I'm trying to build backward on to a series of databases that start at 2021, that someone else has put together. One PGN database for each month, approx. 3-4GB each, starting at 1950 elo. I was able to query for all the names of titled players, and along with just brute-forcing the copy and paste thing with the leaderboard, gathered about 21,000 names that stretch back to 2300 elo. (Since my own project using that series of big PGNs already filters starting at 2300, that works just fine.) I built query URLs for each name and downloaded them one-at-a-time in a download manager. Only half of these URLs returned PGNs for 2020-12 and 2020-11, and I expect the problem will only get worse as I go further back in time.
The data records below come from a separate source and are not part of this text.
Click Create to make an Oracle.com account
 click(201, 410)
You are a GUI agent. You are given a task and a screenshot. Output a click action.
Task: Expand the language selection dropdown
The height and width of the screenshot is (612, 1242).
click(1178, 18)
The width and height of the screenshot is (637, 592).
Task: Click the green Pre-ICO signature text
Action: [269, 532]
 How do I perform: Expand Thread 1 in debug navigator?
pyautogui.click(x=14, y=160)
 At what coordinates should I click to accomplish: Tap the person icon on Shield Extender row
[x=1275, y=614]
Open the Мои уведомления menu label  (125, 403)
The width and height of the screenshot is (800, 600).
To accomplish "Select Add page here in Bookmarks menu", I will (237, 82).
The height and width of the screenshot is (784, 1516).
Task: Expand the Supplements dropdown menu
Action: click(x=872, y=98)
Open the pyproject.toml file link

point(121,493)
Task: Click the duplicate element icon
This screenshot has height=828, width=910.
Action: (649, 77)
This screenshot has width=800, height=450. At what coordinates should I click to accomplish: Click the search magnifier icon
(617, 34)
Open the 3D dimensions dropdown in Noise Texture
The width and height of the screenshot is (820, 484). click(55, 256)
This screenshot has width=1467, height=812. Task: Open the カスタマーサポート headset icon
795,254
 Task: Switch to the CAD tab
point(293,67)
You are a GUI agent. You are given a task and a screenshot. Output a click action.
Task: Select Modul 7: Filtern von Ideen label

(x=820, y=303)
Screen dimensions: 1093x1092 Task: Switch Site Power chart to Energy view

Is there any way to find out who used to be a member here? I realize that many of the names would belong to banned players, but also just people who've decided to go elsewhere. It would be pretty hard to do it manually, and I can't think of how to do that anyway.

sjbfan

Yes you can first use the profile endpoint https://api.chess.com/pub/player/sjbfan and get the "joined" timestamp. Then at least you'll know which accounts existed when. But that doesn't solve the problem that some people may have created an account but may not have archives for specific months because they haven't played.

The best way to solve this would just be to get the available archives first for each username, then you know for sure they exist and then download them. https://api.chess.com/pub/player/{username}/games/archives

ian-rastall

I need to explain myself more fully. I'm looking for past accounts. It's not going to get me very far to look at the leaderboard for 2024-07 and apply those names to 2020-12. Many of them hadn't gotten here yet, and many names have dropped off since then that would no longer be on the leaderboard.

All I'm looking for is a list of names, so I can build URLs for each month. I do realize that some of those blank PGNs are due to the fact that that player hadn't been playing that particular month. But there must also be a ton of players who have fallen through the cracks. The only way I can think of doing it right now is to build what I can of the 2020-12 PGN database (which is still pretty substantial) and then list all the player names for every game, take out all the duplicates, and theoretically I'll start getting names of high-rated players from back then, regardless of whether or not they appear on the leaderboard anymore.

ImperfectAge

Does the unique player_id field help? You would probably need to have all the old ones already recorded.

https://www.chess.com/news/view/published-data-api#pubapi-endpoint-player

ian-rastall

In case anyone is curious, this is how you build a Chesscom Elite Database to rival the Lichess Elite Database. You strip the names out of the giant PGNs you build. The more games you collect, the more names you can strip out. My way right now is to use Ordoprep to simplify the PGNs, and then simple regular expressions to make just a list of names. From there, you can build a bigger db and get more names. Eventually you will have a list of usernames that are all attached to highly-rated players.